Sono state quasi 90mila le società di capitale fondate l’anno scorso in Italia. Tante? Poche? Beh, dipende. In effetti si tratta del 10,6% in meno rispetto al 2021, quando le nuove imprese avevano sfiorato quota 100mila. Ma bisogna considerare anche il fatto che due anni fa si è verificato un rimbalzo di ben il 22,1% sul 2020, anno della pandemia. Il vero confronto va fatto, quindi, con gli anni precedenti al Covid e quello che emerge è che tutto sommato la demografia aziendale italiana rimane vivace. Nel 2022, infatti, sono nate più imprese che in tutto il periodo tra il 2001 e il 2017. Solo nel 2018 e nel 2019 ne sono state fondate di più, principalmente grazie al successo delle nuove forme societarie introdotte dal 2012, la startup innovativa e la Srl semplificata (Srls).

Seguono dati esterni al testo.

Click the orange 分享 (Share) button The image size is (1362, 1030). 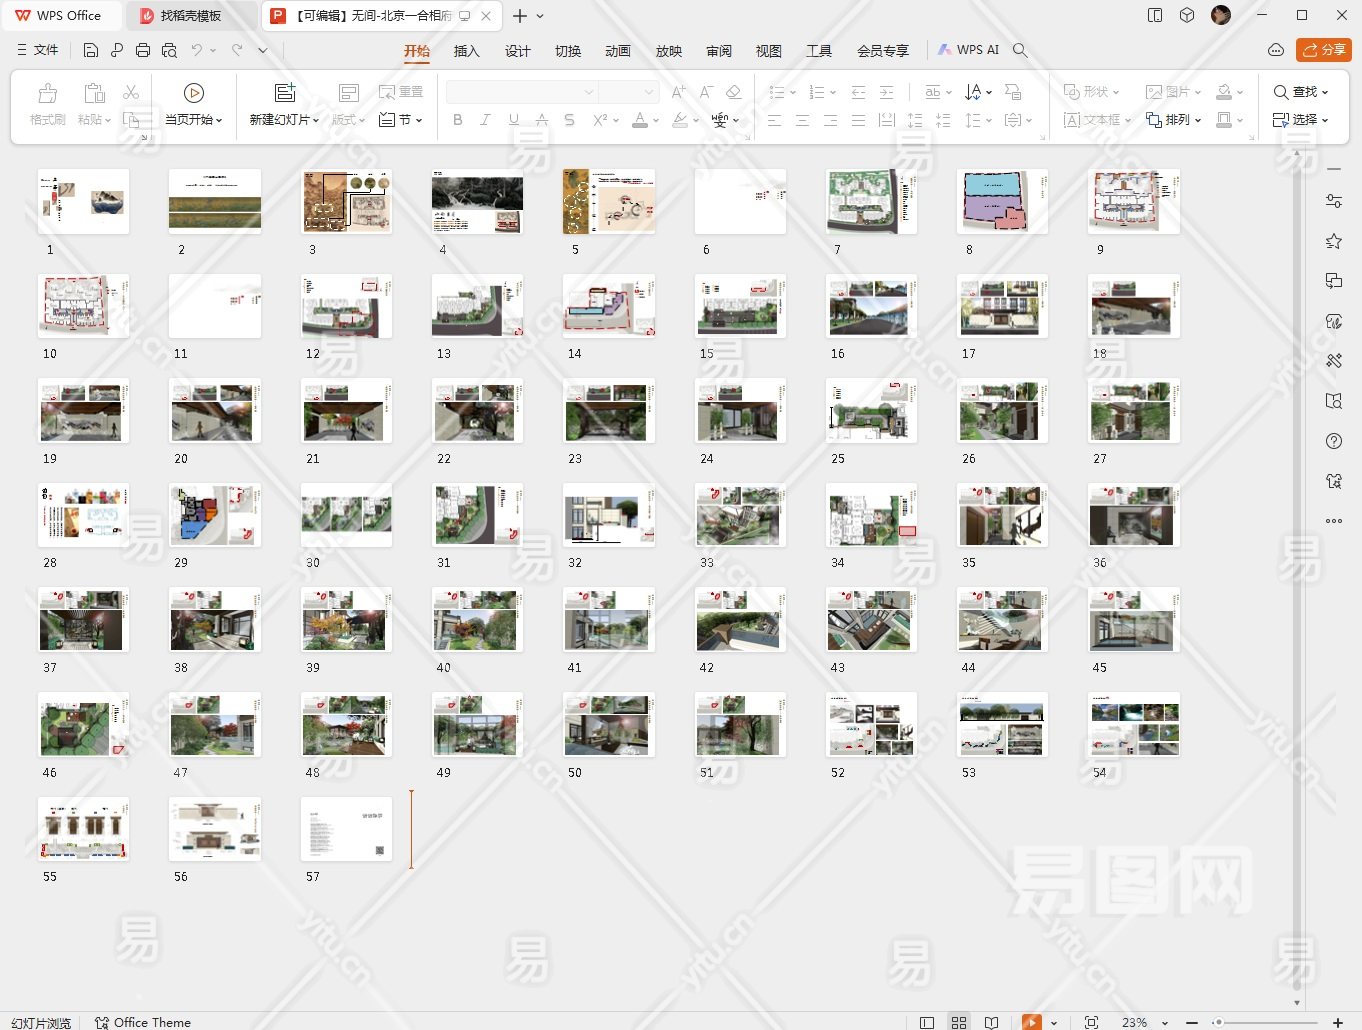(1323, 50)
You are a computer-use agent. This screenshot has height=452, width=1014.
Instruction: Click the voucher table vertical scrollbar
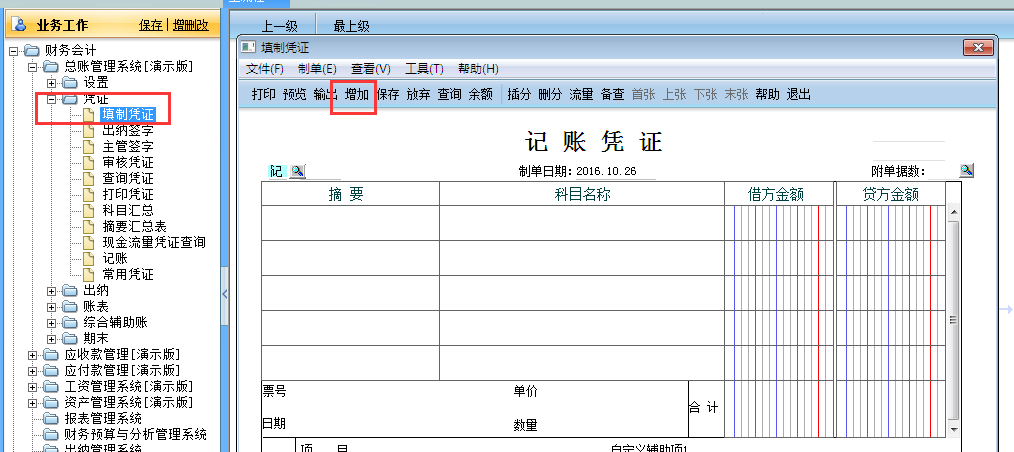click(x=952, y=320)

I requisiti molto più snelli e la possibilità di fondare un’azienda con un solo euro di capitale sociale ha fatto decollare il numero di nuove aziende nell’ultimo decennio: le nascite erano state meno di 70mila nel 2012 e sono cresciute fino a quasi 95mila alla vigilia del Covid. Si tratta di una tendenza che continua anche oggi, come i numeri del 2022 dimostrano. L’evoluzione, però, è anche qualitativa e non solo quantitativa.
Il peso delle Srls, infatti, è diminuito: nel 2022 la loro percentuale sul totale delle nuove imprese è scesa per la prima volta da otto anni sotto il 40%, al 39,6% mentre aveva toccato un picco del 46,9% nel 2018. Vuol dire che mediamente le nuove aziende create l’anno scorso sono più robuste, in quanto più capitalizzate.
Le nuove aziende traino per l’occupazione in Italia
Non è un caso che le società “tradizionali” (non Srls) siano state la grande maggioranza soprattutto nelle regioni con un’economia più avanzata, come in Lombardia, dove sono arrivate al 76%, mentre nel Mezzogiorno la quota delle Srls è stata più alta, fino a un picco del 55% in Calabria.
A livello settoriale se il confronto è con il 2019 si è assistito a un deciso aumento delle nuove imprese delle costruzioni, che sono cresciute del 22,9%, sull’onda dell’espansione del comparto del mattone. Negli altri ambiti (i servizi, l’industria, le utility) c’è stato un calo rispetto all’ultimo anno prima del Covid, che però, ricordiamolo, aveva rappresentato un picco per quanto riguarda il numero di società costituite.
Molto importante è il contributo che la nascita di nuove aziende dà in termini occupazionali. Cerved ha calcolato che tra il 2006 e il 2021 l’indicatore della creazione netta di posti di lavoro è sempre stato positivo nel caso delle imprese più giovani di 5 anni, tra cui vi sono anche molte startup innovative. Vuol dire che la differenza tra posti creati e persi (per licenziamento, dimissioni, fallimento dell’azienda, ecc) è sempre stata maggiore di zero, e di molto, persino nel 2020.
Non è sempre accaduto lo stesso nel caso delle società più “anziane”, con più di 5 anni di vita, soprattutto nei momenti di crisi. Nel 2021, per esempio, su 535mila nuovi addetti nelle imprese private, ben 343mila sono stati garantiti dalle aziende più giovani. Un segnale di dinamicità dell’ecosistema italiano.